Participants: Devin Mottershead, Alex Rigby, Dave MacKenzie.
I was waffling a bit about writing a trip report on this, because despite me being fairly dumb, there wasn’t as much personal stupidity and suffering to reach my standard threshold for being worth writing up. It does, however, have way more spatula than most trip reports, so here goes.
Spatula Peak is a good enough name for a mountain that it’d be worth doing just for the sake of being able to say that you stood at the summit of Spatula Peak, but it’s so much more than that. On a sub-summit, there’s the Spatula. When a mountain is named after something on a sub-summit, you know that feature has to be rad. Generally a feature, even on the true summit, needs to be pretty spectacular to outcompete our desire to name mountains after dead white men.
The Spatula from Spatula Peak
The Spatula is this glorious, flat and vaguely spatula-shaped rock sticking straight out the top of the sub-peak.
Devlin thought it really looked like the bone sticking out of a bone-in ham, and thought the whole thing should be re-named Mt. Bone-In Ham. That’s a really glorious name, but at the same time so is Spatula.
Spatula Peak is identified in government topos, and on Bivouac.com, but doesn’t show up when you look for it on Google Maps, and is barely mentioned on the internet at all. Human kind’s priorities must be all messed up, but I guess we already knew that.
One gets to Spatula most easily by following the ridge to Brandywine, and when you’d normally turn right to summit Brandywine, you keep going straight and follow the ridge for another 600 m. We didn’t do that; we were planning on summitting Brandywine as we went, and when we saw that Brandywine glacier was snow-free, so there was no danger of falling in a hidden crevasse, and mushy enough that there was no need for crampons, we just walked across because we were bored with walking on rocks. I was dreaming of spatulas and not even vaguely paying attention, and had it in my head that since we weren’t far from the ridge, that Brandywine would still be to our right, and managed to go straight up Cognac instead. Dave thought this seemed wrong, but because I’d been there before and he hadn’t he didn’t object. Maybe he learned his lesson. What’s most embarrassing is that I’ve been on the col between Cognac and Brandywine a few times before, and done both peaks. After realizing what I’d done, I recognized all the familiar features and felt like the dumbest guy of all time, which is probably fairly accurate.
Alex, Dave and Devlin on Brandywine Glacier
Despite being somewhat shorter, the view from Cognac is at least as good (better when you look northeast, but not as good to the southwest), and there was no one else there. Brandywine, on the other hand, was packed like BestBuy with ten shopping days left till Christmas when we got there. Maybe that’s a bit of an overstatement, but it was still way too many people.

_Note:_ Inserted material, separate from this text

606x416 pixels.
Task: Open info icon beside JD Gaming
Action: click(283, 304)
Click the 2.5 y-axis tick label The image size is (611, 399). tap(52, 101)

Brandywine, Spatula Peak and the Spatula from Cognac
Pyroclastic and Cayley from Brandywine
Skipping ahead to Spatula Peak, we could see the Spatula sticking gloriously up. Although the scramble to it was all on big blocks, some of them were surprisingly loose. Devlin found the whole experience disturbing. The Spatula itself is really solid, though, and absolutely glorious. It’s just sticking up there, with nothing around it.
Dave, Alex, the Spatula, and Devlin
Looking towards Fee from Spatula, with the smoke coming in.
Dave on the Spatula
Alex on the Spatula
Me on the Spatula
Devlin on the Spatula
Looking down the steep side while seated on the Spatula
Devlin scrambling back to Spatula Peak
Afterwards, at Sunny Chiba’s, Alex regretted not having the large burrito, which was a new experience for her. I guess with the extra Cognac adventure it was a fair bit of fooling around.